Sous couvert de prévention sécuritaire, la stratégie consiste à maintenir une instabilité chronique, affaiblir l’autorité de l’État congolais et faciliter l’accès aux richesses naturelles de la région. Le discours de Washington, en cherchant à normaliser la coordination avec l’AFC/M23, vise à légitimer a posteriori une guerre d’agression.
Les Accords de Washington : un cadre instrumentalisé
Le Rwanda conditionne son retrait à la mise en œuvre intégrale du CONOPS prévu par les Accords de Washington, tout en maintenant une présence indirecte via l’AFC/M23. Cette approche crée une situation asymétrique où Kigali se pose à la fois comme juge, partie et garant, tout en continuant à influencer directement la dynamique militaire sur le terrain.
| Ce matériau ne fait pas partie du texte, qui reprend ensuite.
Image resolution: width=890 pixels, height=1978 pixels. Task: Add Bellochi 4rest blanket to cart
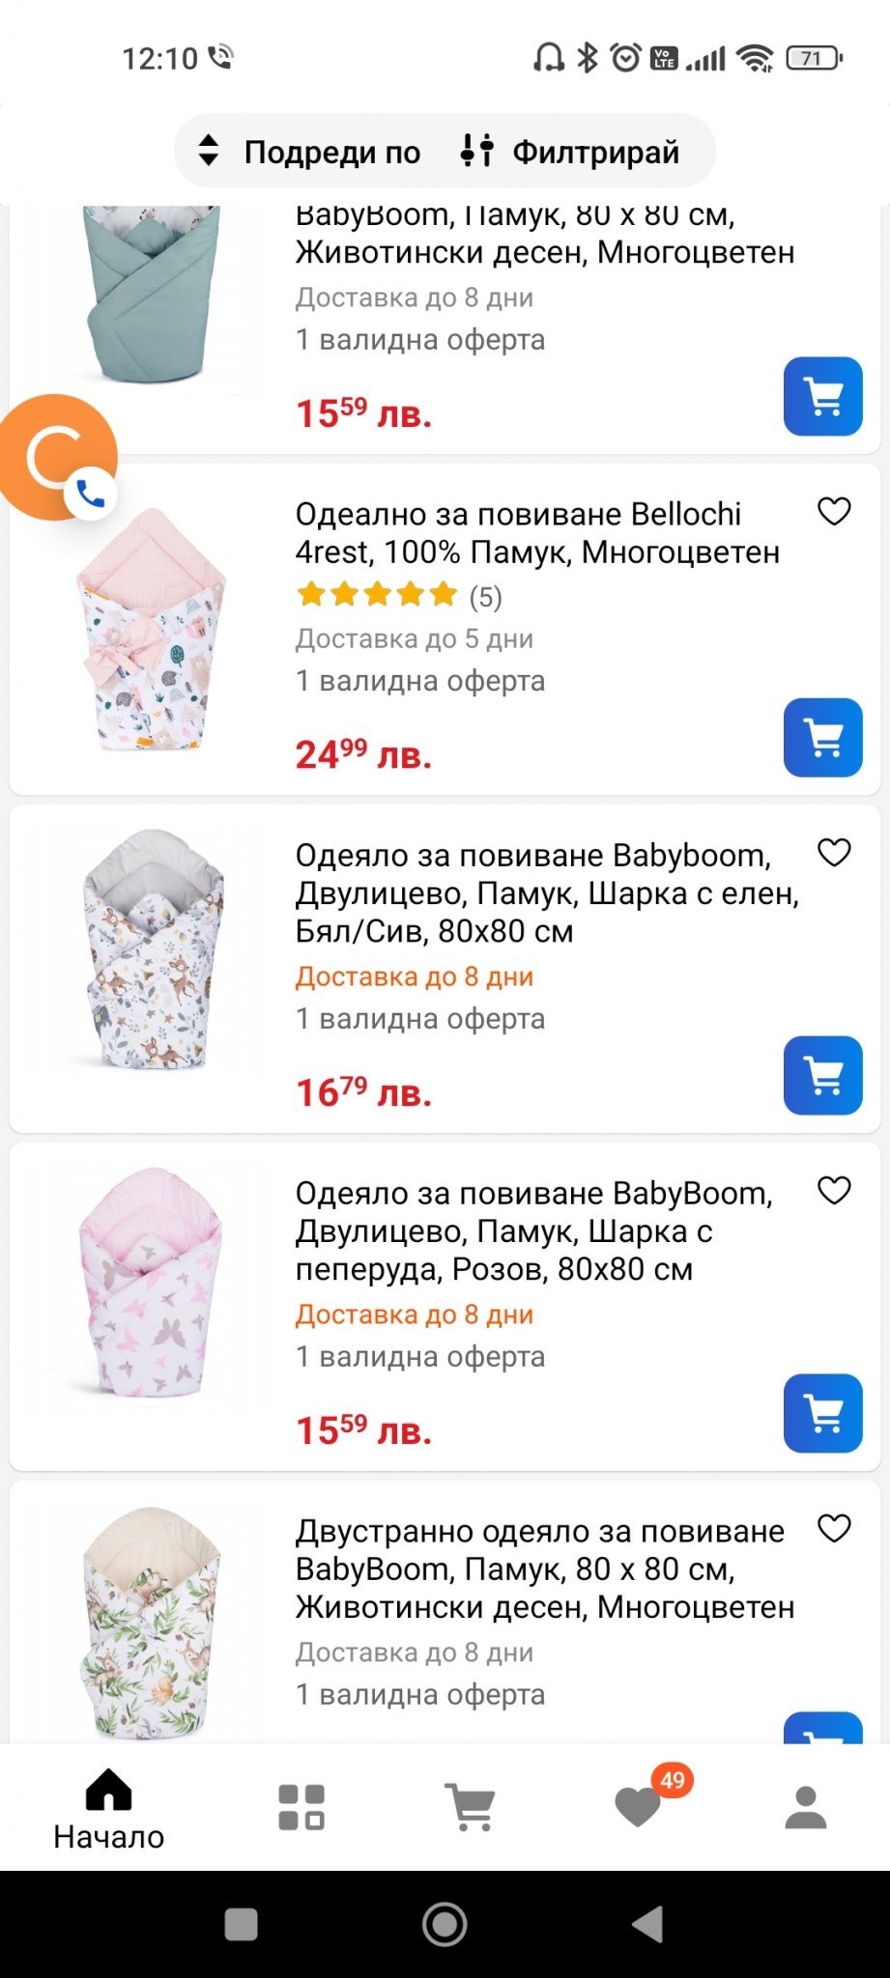(822, 737)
Le retrait officiel annoncé n’est donc qu’une façade, destinée à répondre aux pressions diplomatiques internationales tout en préservant les intérêts stratégiques rwandais dans l’est de la RDC.
Une communication à double visage
Le discours de Washington illustre la stratégie habituelle du double langage diplomatique : d’un côté, Kigali prétend œuvrer pour la paix et la sécurité régionales ; de l’autre, il continue de soutenir, coordonner et armer un mouvement rebelle qui menace directement la souveraineté de la RDC. Cette dissonance met en lumière la complexité d’un conflit où les enjeux sécuritaires et économiques se conjuguent avec des calculs géopolitiques précis.
L’admission implicite de coordination avec l’AFC/M23 devrait alerter les acteurs internationaux. Les résolutions de l’ONU et les normes du droit international sont explicites : la souveraineté d’un État ne peut être compromise au nom de prétextes sécuritaires, aussi graves soient-ils. Ignorer cette réalité revient à cautionner une ingérence qui perpétue le cycle de violences et de déplacements forcés de populations civiles.
Une urgence politique et diplomatique
Face à cette situation, la RDC et ses partenaires régionaux et internationaux doivent réagir de manière ferme et concertée. Il ne s’agit pas seulement de dénoncer des discours, mais de traduire en actes la protection de la souveraineté nationale, de sécuriser les populations et de mettre un terme à l’exploitation illicite des ressources. La crédibilité des mécanismes régionaux de sécurité et de coopération est en jeu.
Le discours rwandais à Washington n’est pas un simple exercice de communication diplomatique ; il constitue une confirmation, à demi-mot, de l’implication directe de Kigali dans la déstabilisation de la RDC. L’heure est à la vigilance et à l’action concrète : la paix durable en RDC ne pourra être atteinte tant que l’ingérence étrangère, sous couvert de prétextes sécuritaires, continuera de dicter le destin de l’est du pays.
Voilà pourquoi, tous les Congolais sont appelés à user de tous les moyens possibles, dans la paix et la cohésion, pour défendre la patrie, la République Démocratique du Congo avec ses 2.345.410 Km2.